Put a fork in it. Flickr photo from jcarlosn.

Ah yes, it’s a new year, when it’s my annual tradition to kvetch and complain about those annoying little things that got caught in my culinary craw over the past year. I wish there were a shortage of things to write about, but what can I say, this thing practically writes itself.

And before you start wondering where my rants are on choice items like “farm to fork” or truffle oil, you’ll probably find them in previous installments of the bore.

  1. Our city is starting to look like a coffin made of reclaimed wood. Look, I’m glad you’re not sawing down precious redwood for some two-by-fours for your flooring, but is that reclaimed barn floor from Kentucky really the only design material we have access to?

  2. Subway tile. (See previous.)

  3. Mason jars, Weck jars… All these canning jars holding everything from wine to flowers to pickles. It’s all so twee. I am beginning to feel like an extra on Little House on the Prairie. (Can’t wait for the locusts to come.)

  4. Changing centuries now, let’s look at our current state of lukewarm food. I blame all this damn overcomposing on the plate. There needs to be a coup d’état to overthrow the tyranny of tweezer cuisine. It’s like being served a terrarium: a little soil here, some foraged flowers there, some sponge cake, a dollop of foam, a swath of puree, and voilà, here is your lukewarm plate of food with 15 ingredients, madame. For $29! I am so honored. Look, I’m not against making the plate pretty, but let’s not forget people are eating the food and not just looking at it.

  5. Servers who greet a table of women with “Hey guys!” This happens far too often. I’m cool with being casual, but we have smarts, beauty, excellent intuition, and bleed every month, so please, show some respect.

  6. The ampersand. Local food businesses are beginning to sound like a law firm of animals (Animal Firm?): Hog & Rocks. Hops & Hominy. Beast & the Hare. Craftsman & Wolves. Pig & Pie. Unless it’s milk & cookies, let’s give it a rest.

  7. I sometimes wonder if chefs and restaurant owners have eaten recently off their own plates, with their dining room’s flatware? Because then they would see how the entrée plate is so ginormous that there’s no easy way to rest your knife. I had a bowl of soup with edges that were so high that it was hard to spoon into it—I wondered if it was a joke (nope, it wasn’t). I have also been served desserts with a spoon when the dish clearly required a fork. All I’m asking is this: chefs, look at how your food is being served before you serve it.

  8. Chef bands.

  9. Live tweeting. Whether you’re Anthony Bourdain live tweeting one of your shows—or almost as bad—Perez Hilton live tweeting your French Laundry meal, please, enough with the navel-gazing and just focus on the task at hand. Watch your show. Eat your dinner. Shut the eff up.

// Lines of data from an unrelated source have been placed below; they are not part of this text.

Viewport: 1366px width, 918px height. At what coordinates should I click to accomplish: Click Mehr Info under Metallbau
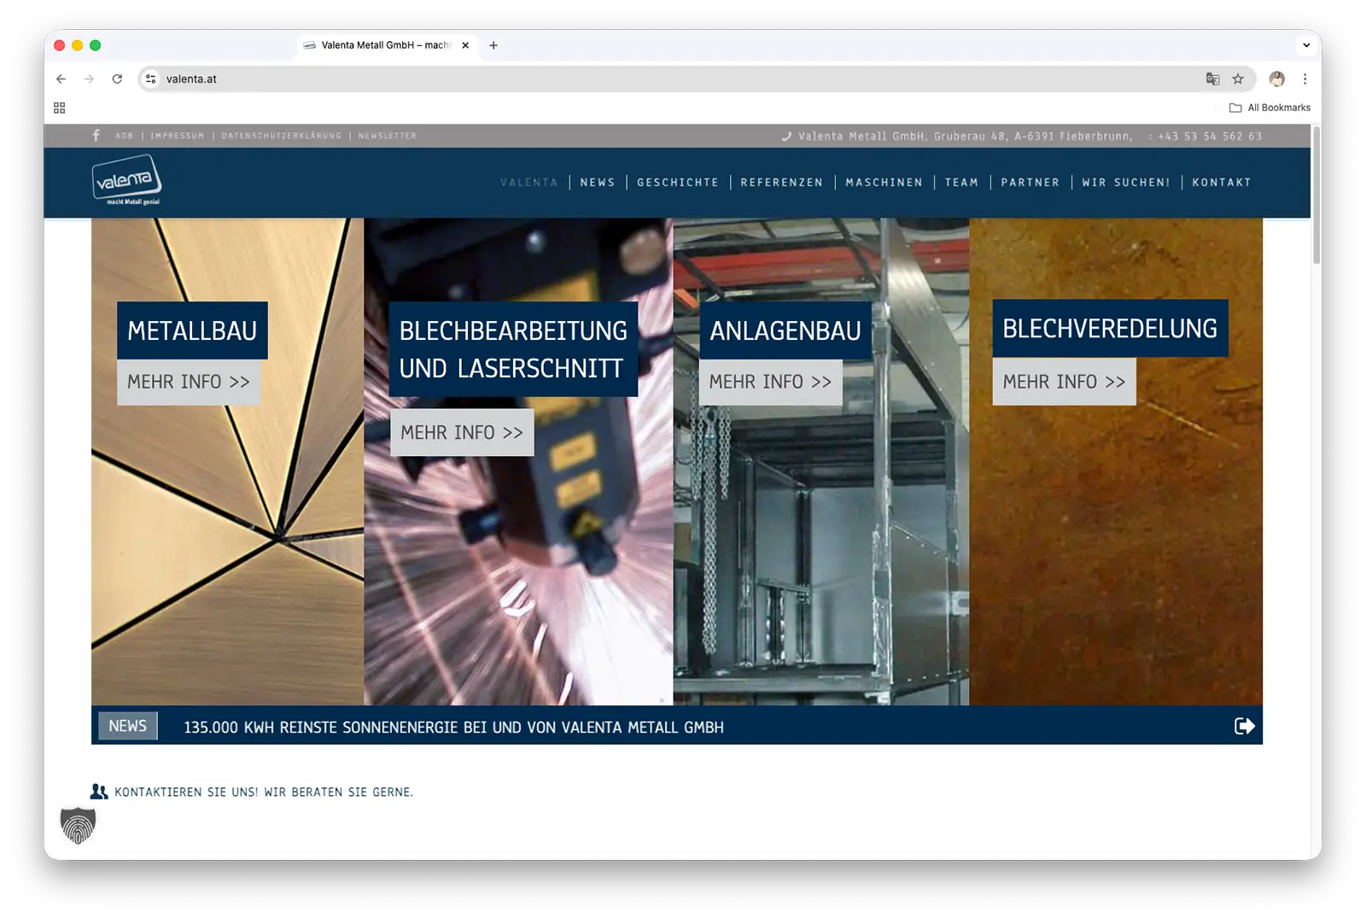(189, 382)
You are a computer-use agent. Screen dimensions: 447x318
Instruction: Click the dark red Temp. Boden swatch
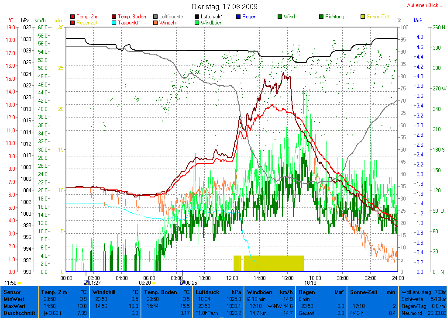coord(114,17)
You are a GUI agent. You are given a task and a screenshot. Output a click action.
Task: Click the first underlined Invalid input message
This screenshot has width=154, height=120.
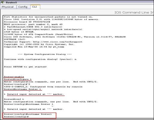(35, 94)
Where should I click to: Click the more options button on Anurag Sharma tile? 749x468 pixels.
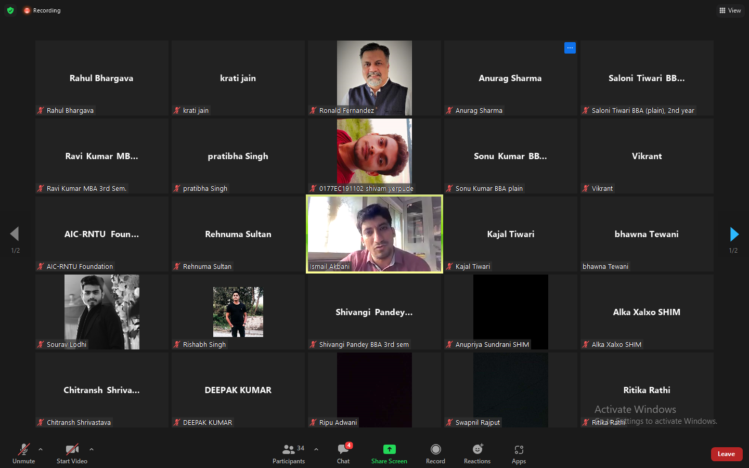(570, 48)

  10. Coed bathrooms. Really, they are the worst. And when they don’t have toilet seat covers? Makes me want to bust out a Sharpie and write all over the walls: “A clueless man designed this bathroom.”

Whew, okay, time to put a sock in it. Did I forget a big one? Do you feel like bitching too? Go ahead and email me. XOXO!


Flickr photo by Mr. T in DC.

Yup, it’s another year, which means it’s my annual opportunity to gather some grist for my cranky mill. Nope, no 2011 recap of my favorite meals here, nor a hot trend prediction recap (“This year is all about MARSHMALLOWS! And flax! And Peruvian food (again).”). It’s time to talk smack!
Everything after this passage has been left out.